The new Neshaminy location is a youth center geared toward students in grades six through 12. Kids and teens of all abilities and backgrounds can stop by on Fridays, from 4 to 8 p.m., and weekends during normal mall hours, to enjoy ping pong, pool, basketball, a library, art and, above all, camaraderie. The Mortons’ goal is to create a safe place to socialize for those who might not fit in at school, or whose friends are turning to destructive habits.
“The youth center is aimed at mentoring and empowering youth ages 11 to 19 to pursue their potential through a safe place to build relationships and receive support,” said Penni. “Our goal is to direct kids away from the streets by offering a safe place to talk about difficult issues.”
Additionally, Kamp for Kids offers the ability to learn life skills, such as how to open a checking account and write a resume, as well as a mentoring program hosted by the Bucks County Sheriff’s Office. There’s also homework help, a food pantry, clothing closet, school supplies and other resources that attendees may be in need of.
“We’re trying to, in a relaxed atmosphere, put kids on a positive path,” said Tim. “It’s become a haven for kids to just feel comfortable.”

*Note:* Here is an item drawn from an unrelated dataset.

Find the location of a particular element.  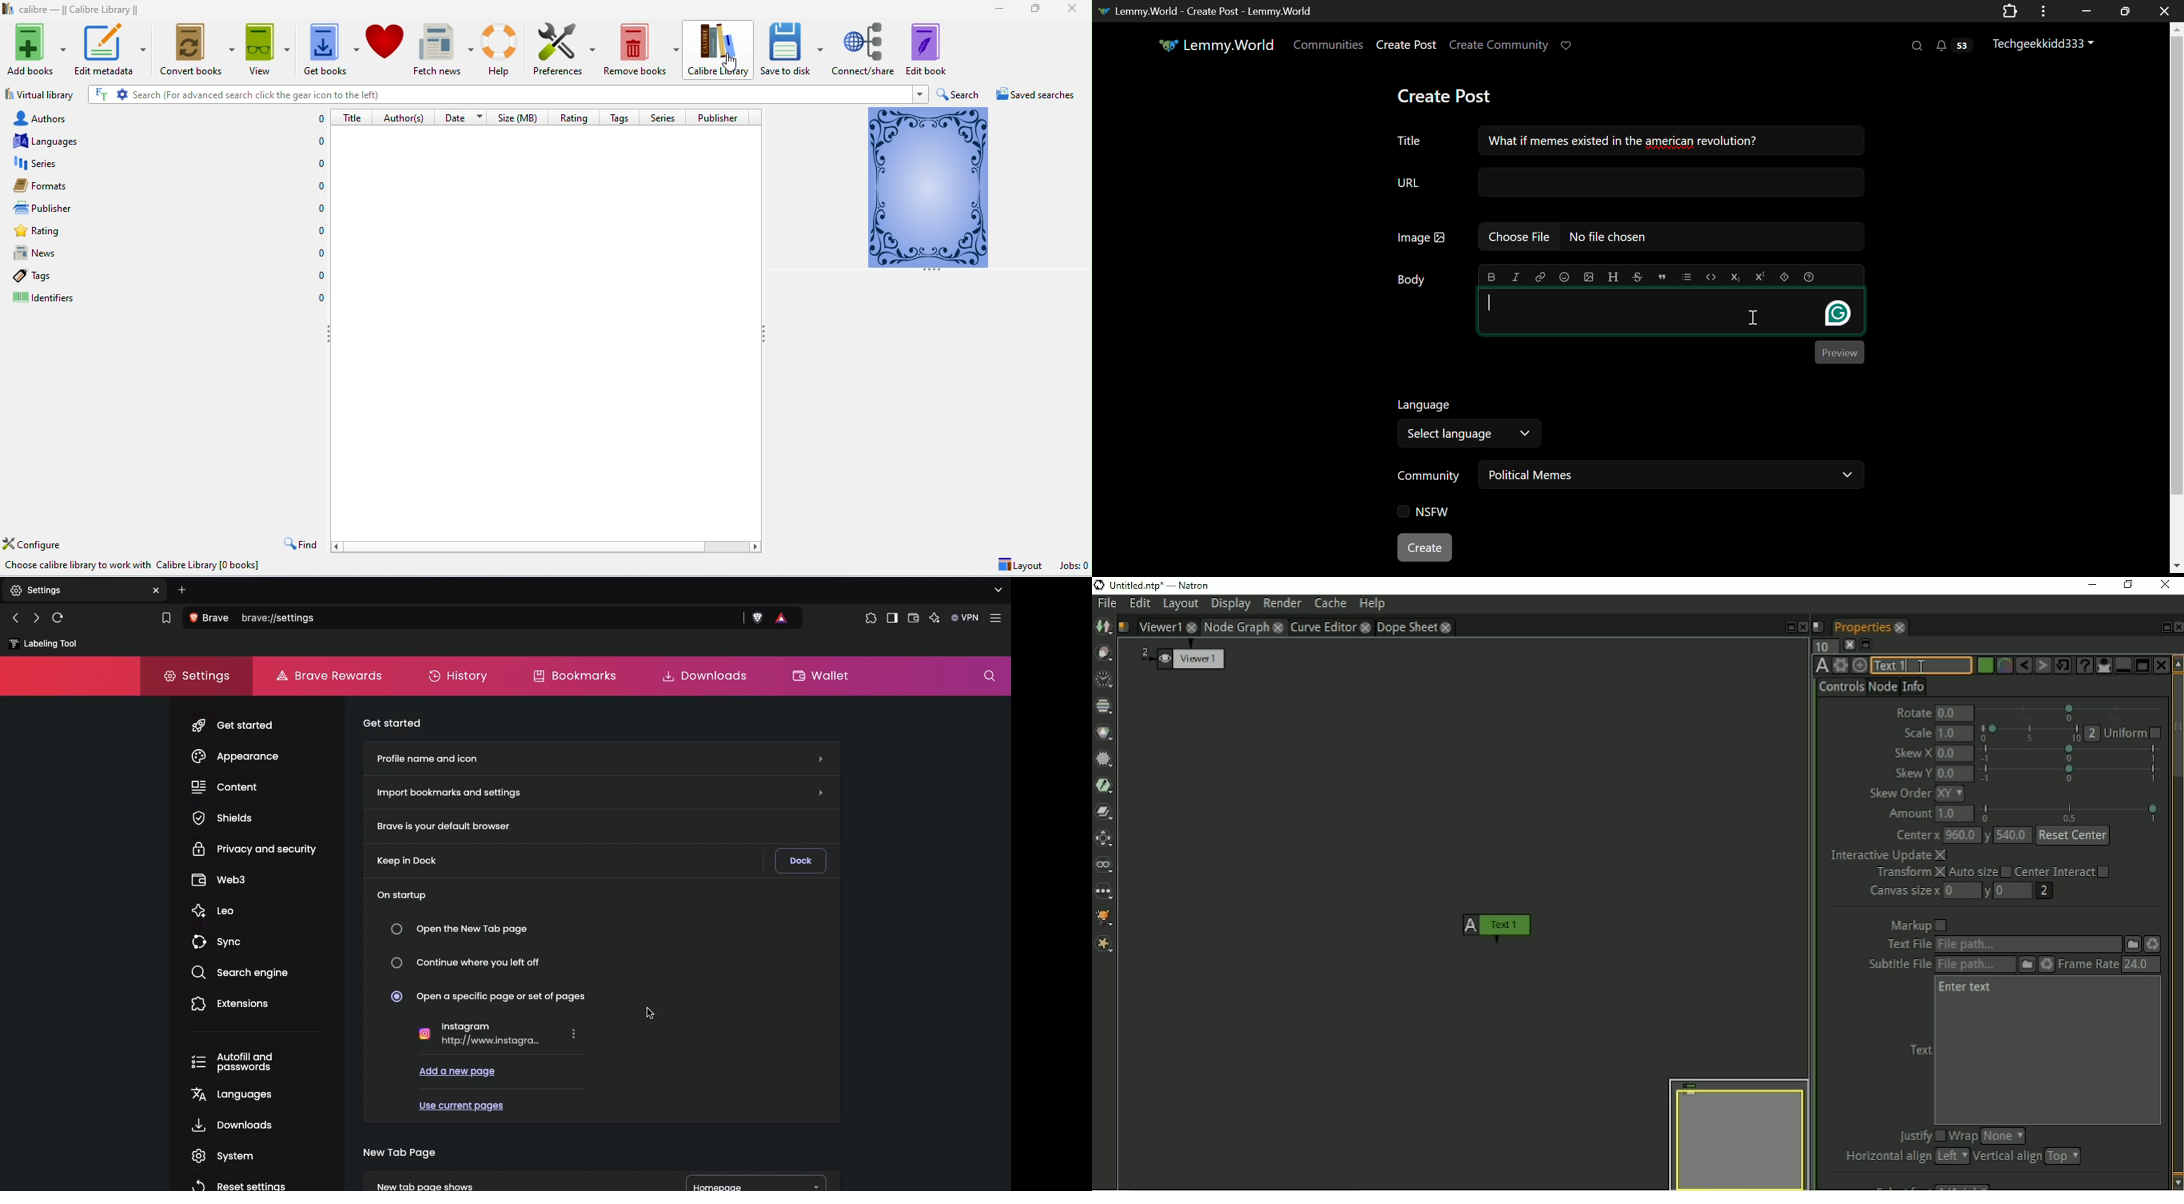

series is located at coordinates (169, 163).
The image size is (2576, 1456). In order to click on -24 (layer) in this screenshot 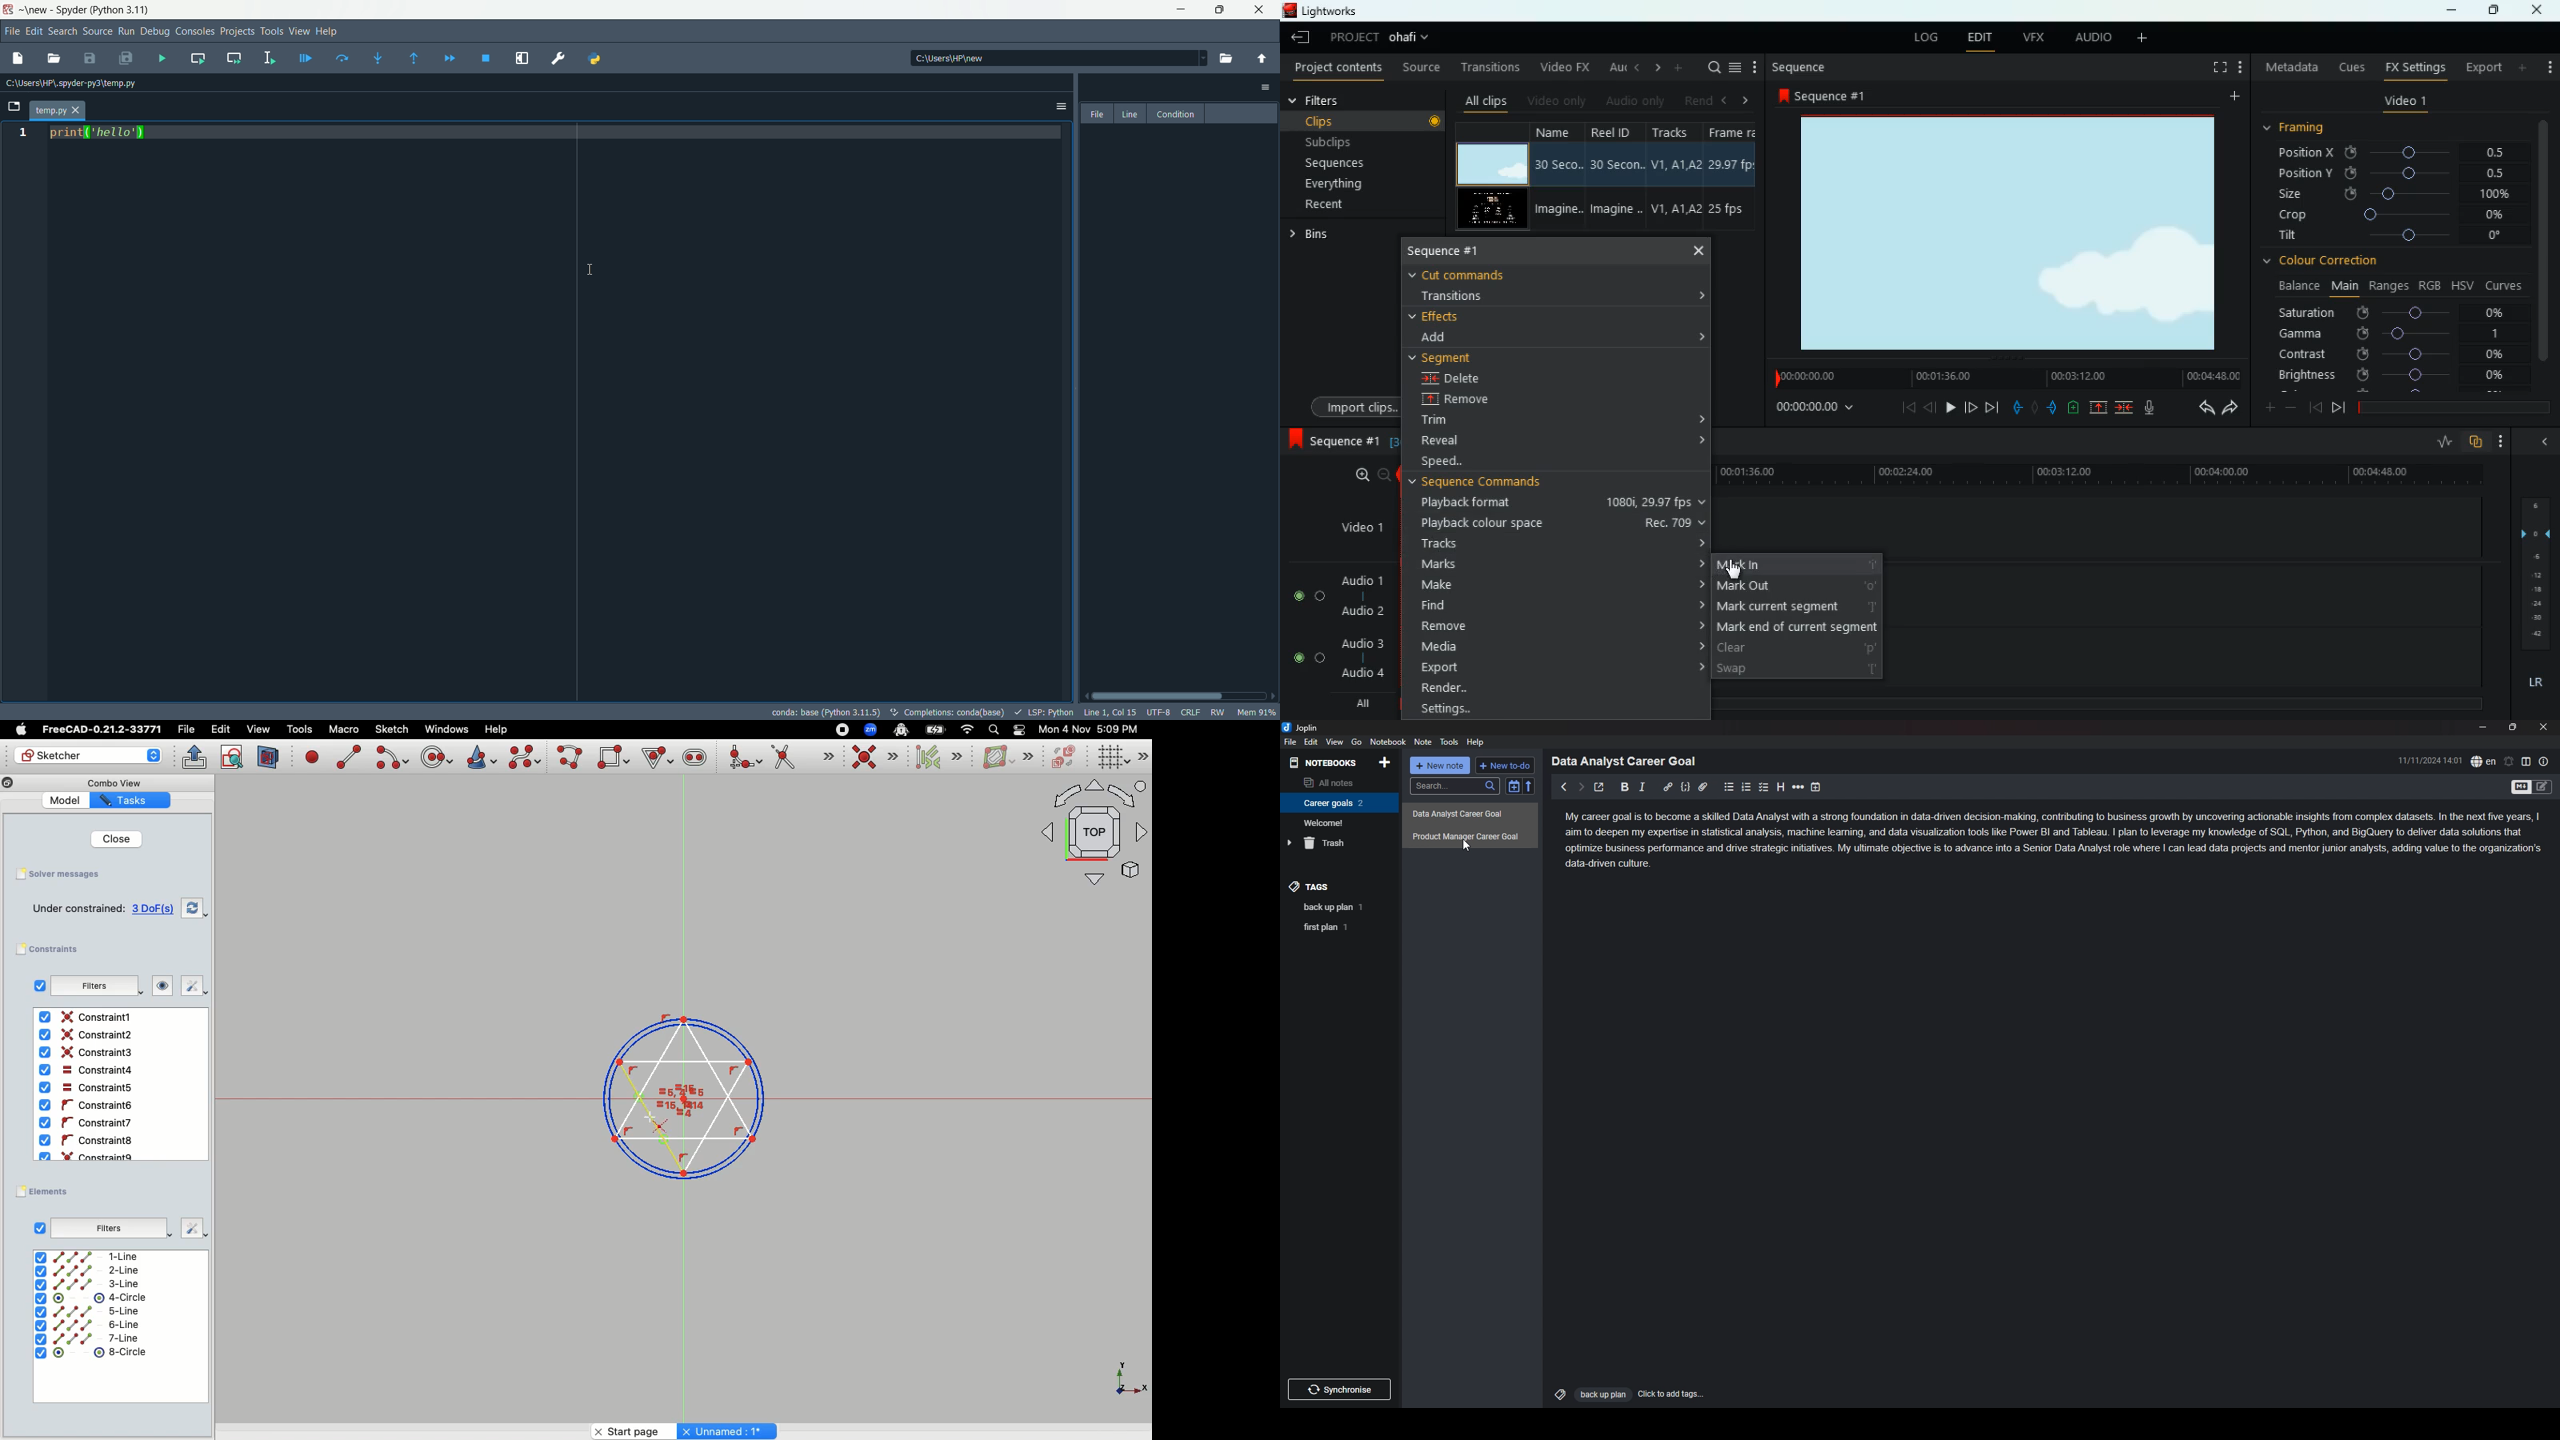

Kamp for Kids dates to 1997, when the Mortons launched a for-profit organization that focused on marketing and doing community work, such as food distribution and camps for underserved children. Around 2014, it became a charitable organization and, four years later, was approved as a 501(c)(3). During that time, the Mortons received national certification with the Department of Behavioral Health and Intellectual Disability Services.
This youth center joins others in the area, including one at the Oxford Valley Mall. Tim stressed that Kamp for Kids isn’t a babysitting service or typical after-school program.
“This is just a safe place where they come and go,” he said.
There’s no transportation, so if an attendee leaves and can’t safely make it home on their own, a parent/guardian must stay on the premises. A waiver form is signed during the first visit by the parent/guardian to acknowledge this. While open, Kamp for Kids is always staffed to ensure safety, with attendees asked to sign in and out each time they stop by.
All aspects of Kamp for Kids, including occasional activities and trips to Legoland, the mountains and other spots, are free. From the youth center to these other offerings, there’s always one goal in mind — to help kids and teens choose to do something positive, healthy and active, rather than passive, like scrolling on social media.
Looking ahead, Kamp for Kids is hosting Aussies for Autism Day on April 22, from noon to 6 p.m. at the Lighthouse Sports Complex in Philadelphia, right next to St. Christopher’s Hospital.
Comedian Joe Conklin is donating his time, with other appearances by Philadelphia Eagles players Landon Dickerson and Jordan Mailata, CFL star Rasheed Bailey, musician Holdyn Barder and emcee Tony Luke Jr. The event is set to feature food trucks, carnival games, vendors and an Australian meat pie-eating contest with professional eater Eric “Badlands” Booker.
Cost is $10 to attend, with proceeds benefiting the work of Kamp for Kids. More information can be found at aussiesforautism.com.
“Thousands of families are unable to send their children to camp because of the cost or lack of transportation,” said Penni. “We believe that no child should be turned away from these opportunities, and we’ve made it our goal to help them attend camps, retreats and other fun programs.”